Before jumping into the topic, a little bit of background. I'm a techie who has worked on software speed for a decade. Trying to get software to run faster, I have often wondered how fast my site needs to run? Ofcourse, faster the better. But in a constrained world of effort versus gain, is it alright if it loads in five seconds and not three? Or two? What am I leaving on the table by not making it load faster?


Tools like Webpage Test help me test my site on various devices, connections and geolocations. PageSpeed Insights and Browser developer tools let me peek under-the-hood to understand what's causing the slowness. But, how fast does it need to load?

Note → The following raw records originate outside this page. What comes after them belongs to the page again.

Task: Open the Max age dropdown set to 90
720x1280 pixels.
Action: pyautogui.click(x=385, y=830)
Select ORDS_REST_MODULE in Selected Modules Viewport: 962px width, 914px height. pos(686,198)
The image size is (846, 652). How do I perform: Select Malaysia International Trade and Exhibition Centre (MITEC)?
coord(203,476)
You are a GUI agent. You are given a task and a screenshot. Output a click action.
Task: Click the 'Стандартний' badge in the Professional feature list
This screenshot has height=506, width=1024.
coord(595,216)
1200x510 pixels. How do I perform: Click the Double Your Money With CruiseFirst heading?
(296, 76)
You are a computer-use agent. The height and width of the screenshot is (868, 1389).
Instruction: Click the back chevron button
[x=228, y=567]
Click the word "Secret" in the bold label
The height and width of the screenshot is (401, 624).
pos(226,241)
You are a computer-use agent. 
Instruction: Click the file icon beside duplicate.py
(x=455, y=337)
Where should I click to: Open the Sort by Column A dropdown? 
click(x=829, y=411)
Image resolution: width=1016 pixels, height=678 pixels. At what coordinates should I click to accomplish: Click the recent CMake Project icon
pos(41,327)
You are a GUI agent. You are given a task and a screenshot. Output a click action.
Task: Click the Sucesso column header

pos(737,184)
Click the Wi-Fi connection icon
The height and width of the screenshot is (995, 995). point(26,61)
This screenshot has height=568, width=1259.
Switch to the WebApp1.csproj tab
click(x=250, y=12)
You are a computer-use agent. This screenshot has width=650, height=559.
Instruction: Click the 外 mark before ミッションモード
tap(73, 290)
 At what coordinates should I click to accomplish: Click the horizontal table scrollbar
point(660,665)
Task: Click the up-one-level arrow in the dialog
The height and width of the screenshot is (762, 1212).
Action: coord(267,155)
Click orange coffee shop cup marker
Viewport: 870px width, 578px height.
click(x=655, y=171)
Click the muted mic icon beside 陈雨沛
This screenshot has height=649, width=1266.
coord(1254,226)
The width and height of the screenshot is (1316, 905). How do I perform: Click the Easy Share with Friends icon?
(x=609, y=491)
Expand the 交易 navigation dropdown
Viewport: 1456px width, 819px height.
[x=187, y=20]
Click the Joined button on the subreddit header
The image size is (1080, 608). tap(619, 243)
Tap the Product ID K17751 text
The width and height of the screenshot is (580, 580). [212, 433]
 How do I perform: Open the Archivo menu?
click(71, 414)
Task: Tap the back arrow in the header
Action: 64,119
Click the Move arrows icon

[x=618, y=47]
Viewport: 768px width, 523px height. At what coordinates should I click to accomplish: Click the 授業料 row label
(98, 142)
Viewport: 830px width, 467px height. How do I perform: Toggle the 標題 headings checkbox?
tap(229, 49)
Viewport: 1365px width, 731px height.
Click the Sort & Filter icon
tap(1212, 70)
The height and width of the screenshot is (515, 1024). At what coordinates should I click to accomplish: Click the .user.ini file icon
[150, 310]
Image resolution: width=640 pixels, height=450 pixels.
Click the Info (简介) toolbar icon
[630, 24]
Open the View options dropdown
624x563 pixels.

I know a Google study says that "53% of visits are abandoned if a mobile site takes longer than three seconds to load". That is a valuable guideline. But how do I calculate the business impact of site speed for my site from that guideline? Does that 53% abandonment rate apply to my site? How many of my visitors experience my site in three seconds?


Here's how, I think, we can track and analyze speed data for our site to try answer the above questions.


Page Visits and Conversions distributed by Page Speed


Now, remember that our site doesn't load up at the same speed for all our visitors due to factors like device, connection type, geolocation and what not. So, if we can slice our conversions by our visitors' speed experience for a given period, we can:

  • Find out the speed that is optimal for our visitors and our conversion rate at that speed
  • Measure the conversions we are losing to visitors who experience our site slower than that optimal speed

Armed with the above numbers, we can say something like this: "If we optimize our site speed to load faster by x seconds for y users, we can potentially gain z conversions". Such a quantification can help us make following data-driven decisions:

  • Prioritize site speed optimization adequately amidst a dozen other conversion optimization tasks
  • Know the target site speed to aim for (based on effort versus gain numbers)

If you can't measure it, you can't improve it.



Ofcourse, we'll then need to analyze what kind of of visitors are experiencing slowness. Why are they experiencing slowness. We'll also need to make sure we track and compare the right speed and conversion metric. But, once we start measuring the loss of revenue due to slowness, we'll start making data-driven decisions towards site speed optimization.